“Open” di Andre Agassi e “Kafka sulla spiaggia” di Murakami Haruki.
Due libri agli opposti, scritti con stili diversi. Il primo racconta, con straordinaria e sorprendente lucidità, la vita, gli amori, i successi e le sconfitte di uno sportivo americano. L’altro, attraverso una narrazione metaforica e surreale, la storia di un ragazzo di 15 anni (“Tamura”), maturo come un adulto, e di un vecchio (“Nakata”), con il cervello di un bambino, i cui destini sono (inevitabilmente) destinati (pur non incontrandosi mai) ad incrociarsi.
Nonostante le apparenze i due libri hanno tantissimo in comune.
Innanzitutto sono entrambi scritti molto bene – come spesso accade, infatti, si possono raggiungere risultati simili precorrendo strade completamente diverse – e, quindi, vale certamente la pena leggerli.
Ma a parte questa annotazione di carattere generale, sono davvero sorprendenti le somiglianze.

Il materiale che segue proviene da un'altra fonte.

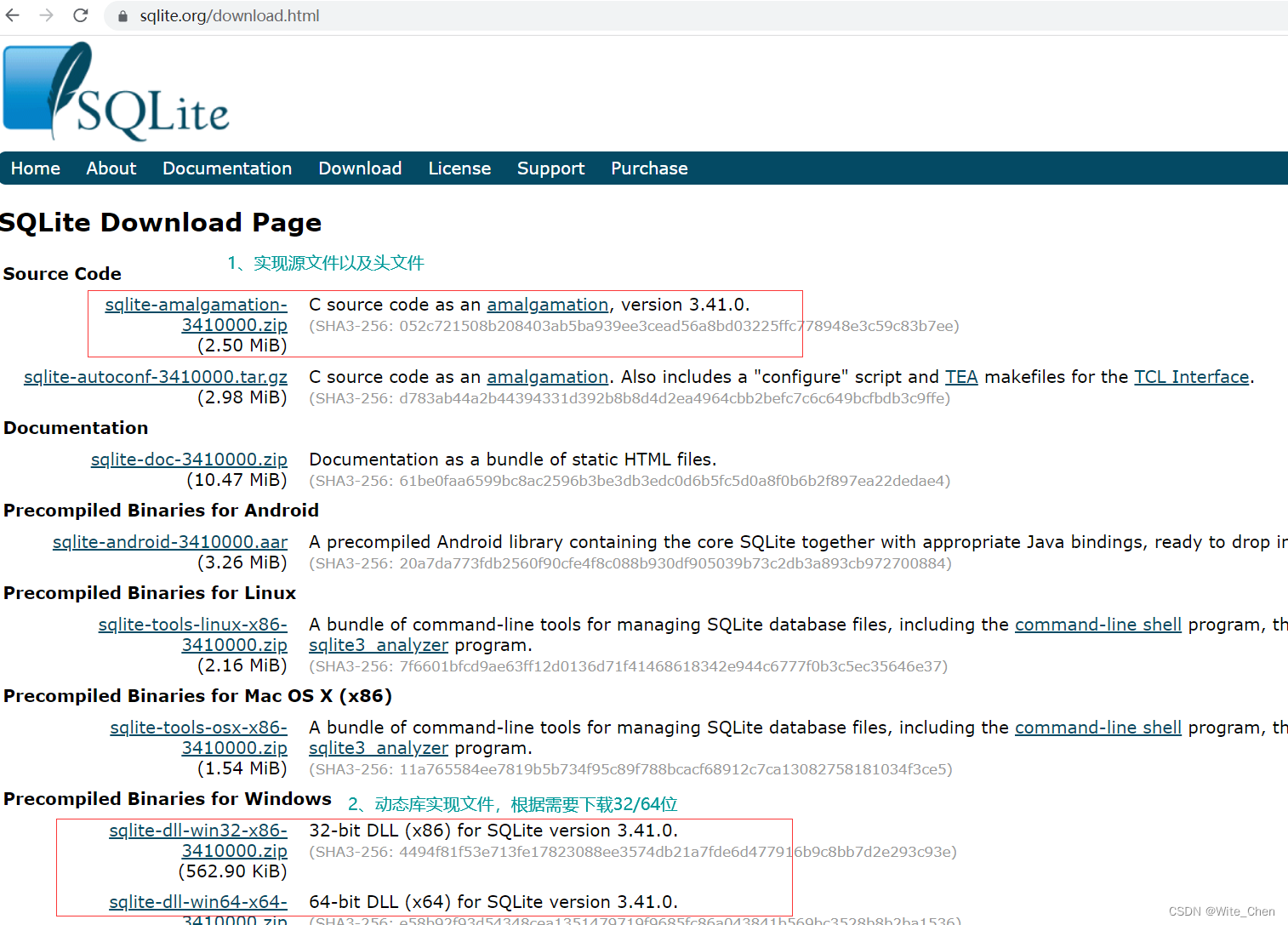Reload the SQLite download page
1288x925 pixels.
[x=80, y=15]
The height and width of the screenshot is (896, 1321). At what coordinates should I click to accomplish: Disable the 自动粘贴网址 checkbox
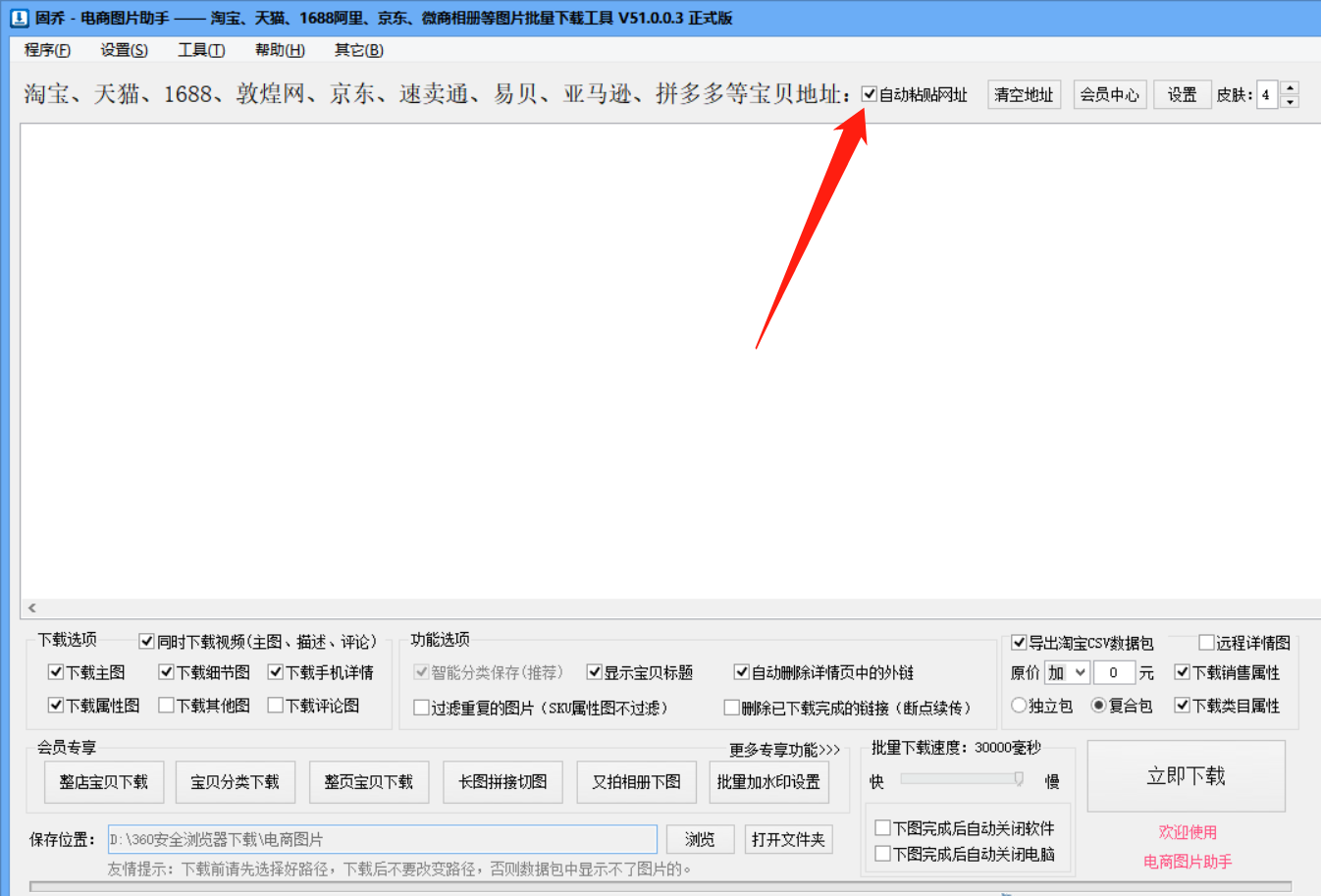pos(870,94)
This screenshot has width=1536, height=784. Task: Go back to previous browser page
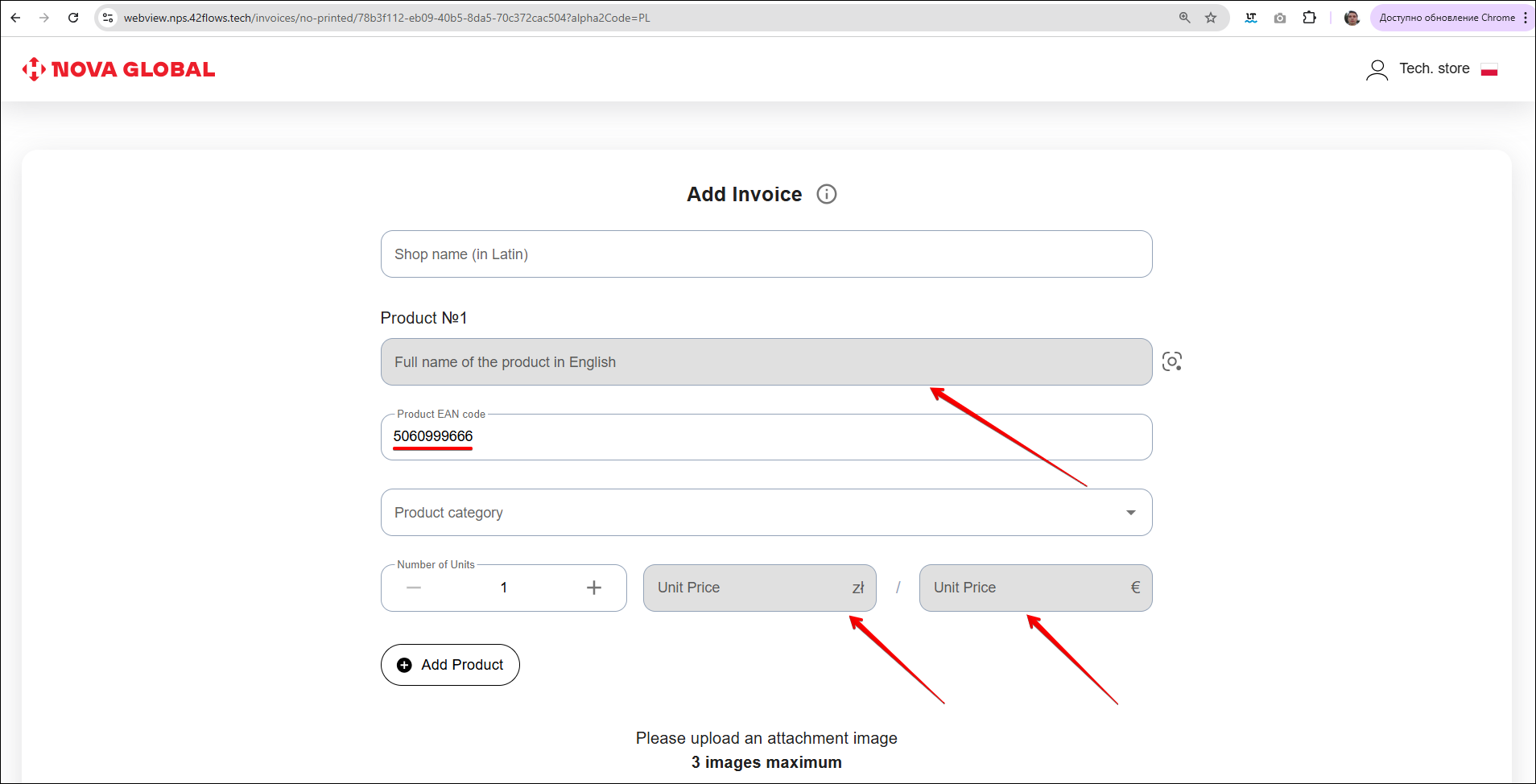(16, 18)
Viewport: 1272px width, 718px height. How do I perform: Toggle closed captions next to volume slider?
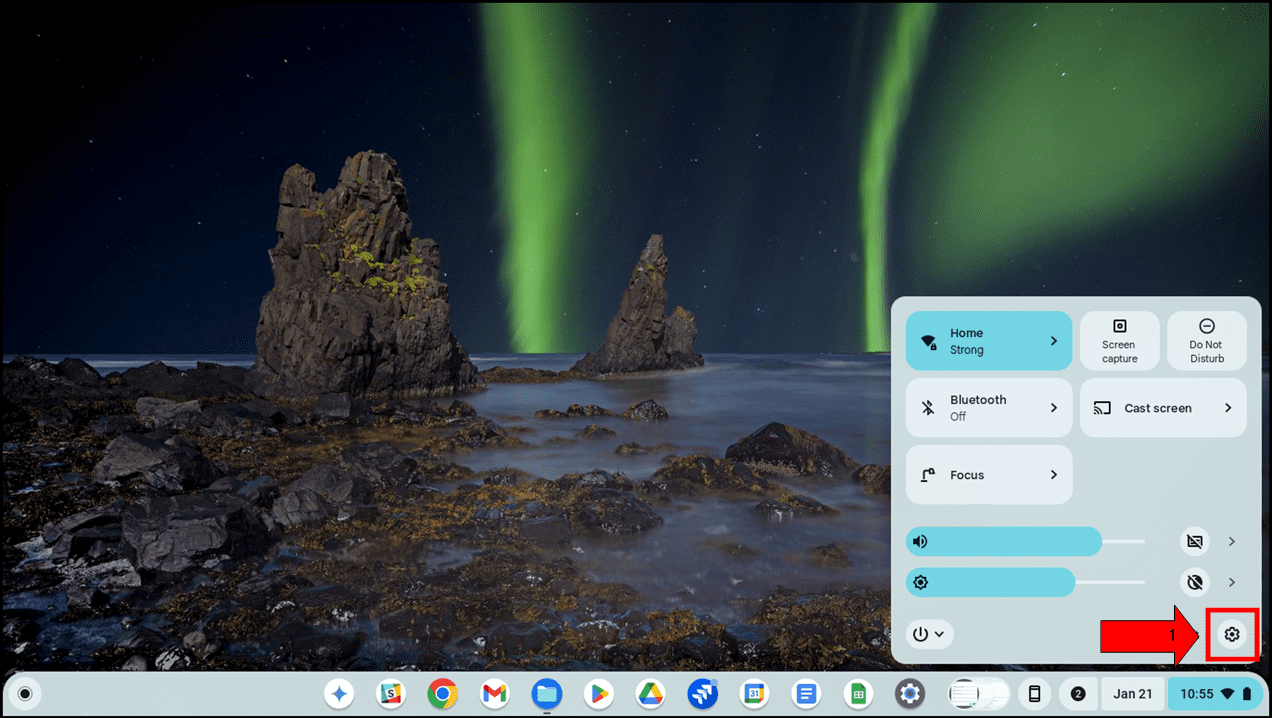pyautogui.click(x=1194, y=541)
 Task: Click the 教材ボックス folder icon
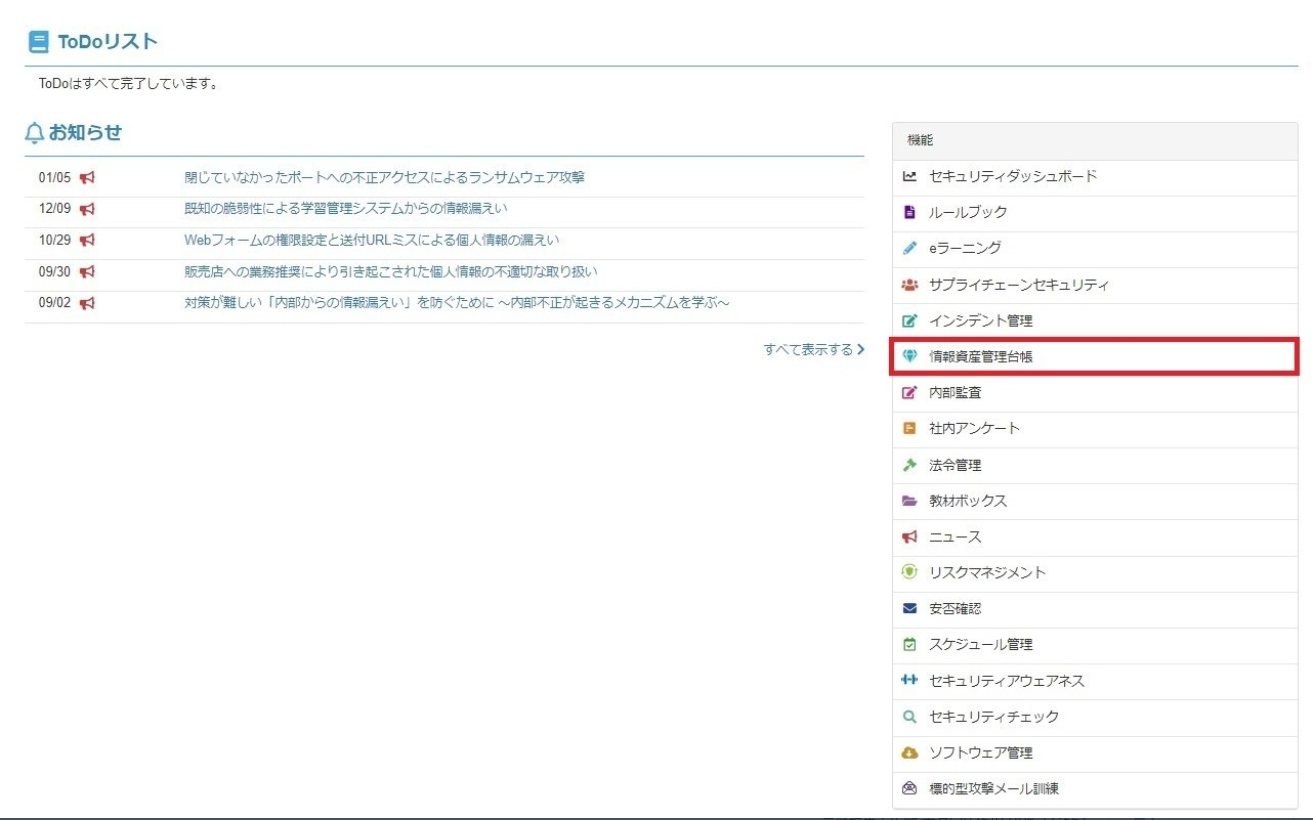tap(909, 501)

Per cominciare, il bambino Agassi ed il bambino Tamura del libro di Murakami sono entrambi soggiogati dalla figura paterna.
Il papà di Agassi è un padre tiranno che costringe il giovane figlio a lunghissimi, estenuanti allenamenti: “Se colpisci 2500 palle al giorno, cioè 17.500 la settimana, cioè un milione di palle all’anno, non potrai che diventare il numero uno”. Questo è quanto ripeteva ad Agassi bambino il padre che aveva costruito per lui una macchina (“il drago”) sputapalle con la quale lo costringeva ad allenarsi nel cortile di casa. “Ucciderai tuo padre e giacerai con tua madre e tua sorella” è la frase (profezia Edipica) che il padre di Tamura, uno scultore geniale e demoniaco, rivolge al figlio.
Dunque, due figli in fuga dal padre.
Entrambi i libri poi, almeno a mio avviso, sono legati da un filo conduttore, perché affrontano (come detto, in modo assolutamente differente, ma convergente) la condizione più comune del genere umano: la solitudine.
La solitudine del bambino/tennista di successo e la solitudine che pervade e caratterizza tutti i personaggi dei libri di Murakami, sempre in fuga da qualcosa ed alla ricerca di una redenzione a volte impossibile da raggiungere.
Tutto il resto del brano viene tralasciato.